Neuroscience Seminar Series:
Changhuei Yang – Professor of Electrical Engineering,
Bioengineering and Medical Engineering California Institute of Technology
‘Focusing light into biological tissues with wavefront shaping’
I will discuss two lines of wavefront engineering work going on in my group.
Time-Reversal Optical Focusing – We appear opaque because our tissues scatter light very strongly. Traditionally, focusing of light in biological tissues is confounded by the extreme scattering nature of tissues. Interestingly, optical scattering is time-symmetric and we can exploit optical phase conjugation methods to null out scattering effects. I will discuss our recent results in using different types of guidestar methods in combination with digital optical phase conjugation to tightly focus light deep within biological tissues. These technologies can potentially enable incisionless laser surgery, targeted optogenetic activation, high-resolution biochemical tissue imaging and more.

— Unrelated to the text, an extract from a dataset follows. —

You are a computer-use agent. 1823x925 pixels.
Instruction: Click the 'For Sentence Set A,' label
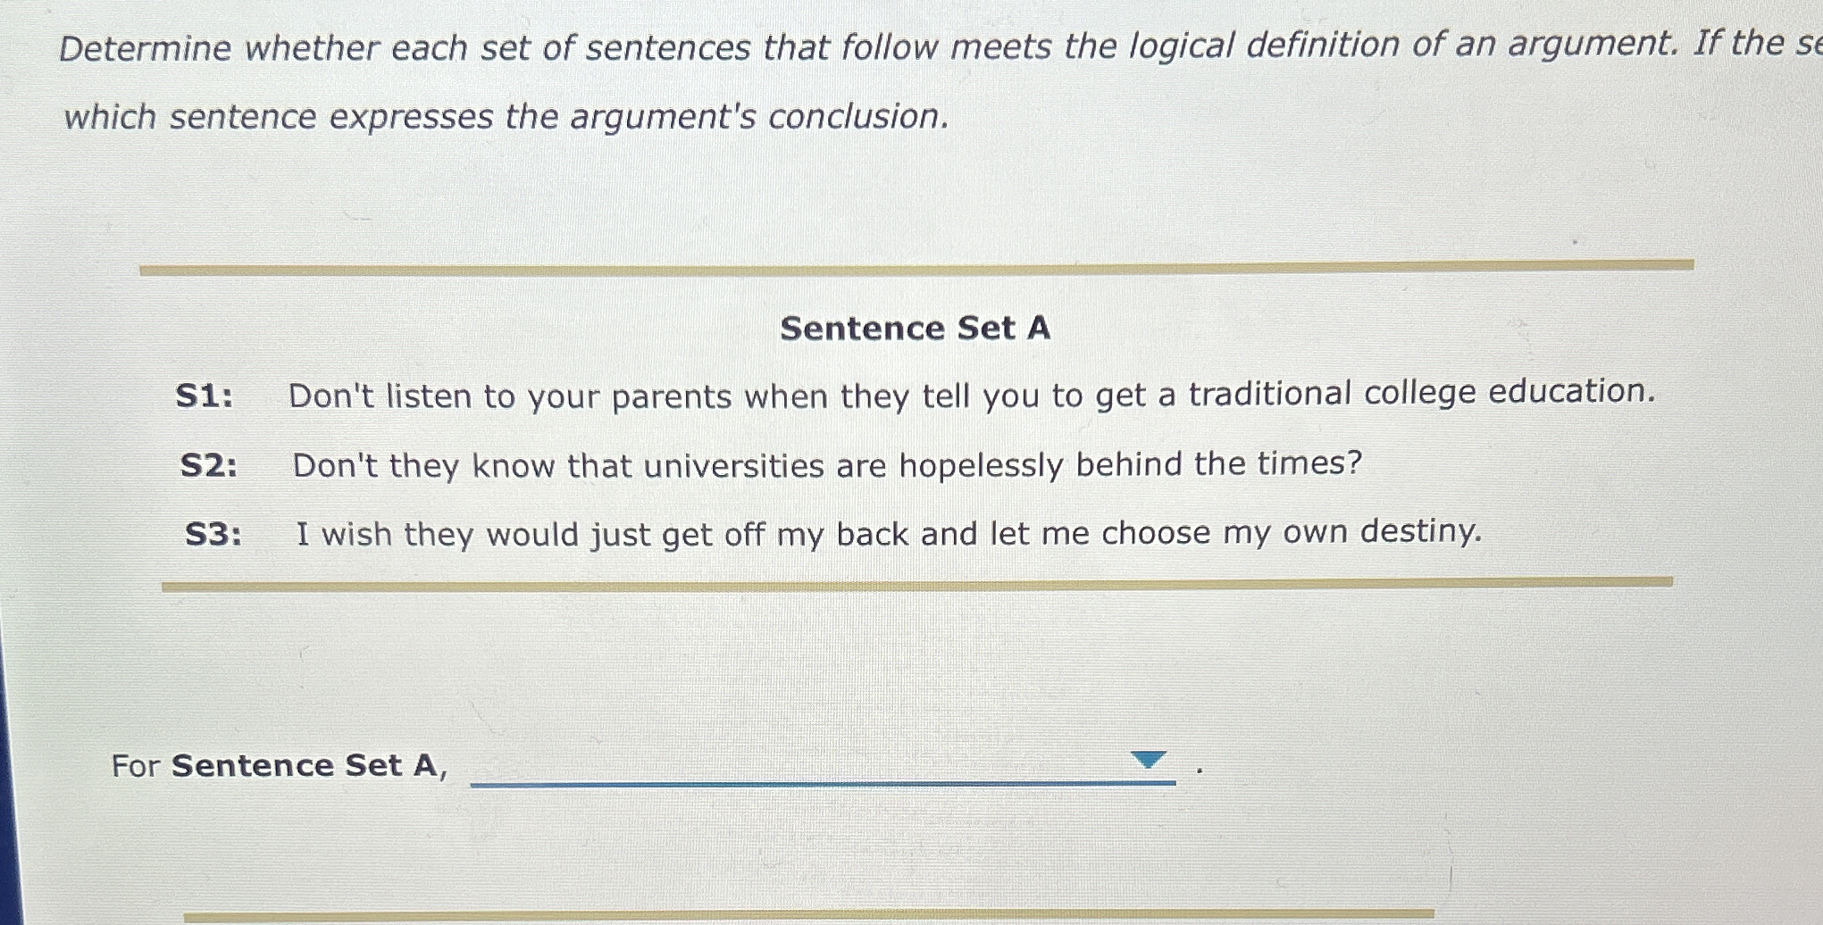pos(280,766)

Fourier Ptychography – Microscopes are complex and fussy creatures that are capable of delivering limited image information. This is because physical optical lenses are intrinsically imperfect. The perfect lenses we draw in high school ray diagrams simply do not exist. I will discuss our recent work on Fourier Ptychographic Microscopy – a computational microscopy method that enables a standard microscope to push past its physical optical limitations to provide gigapixel imaging ability.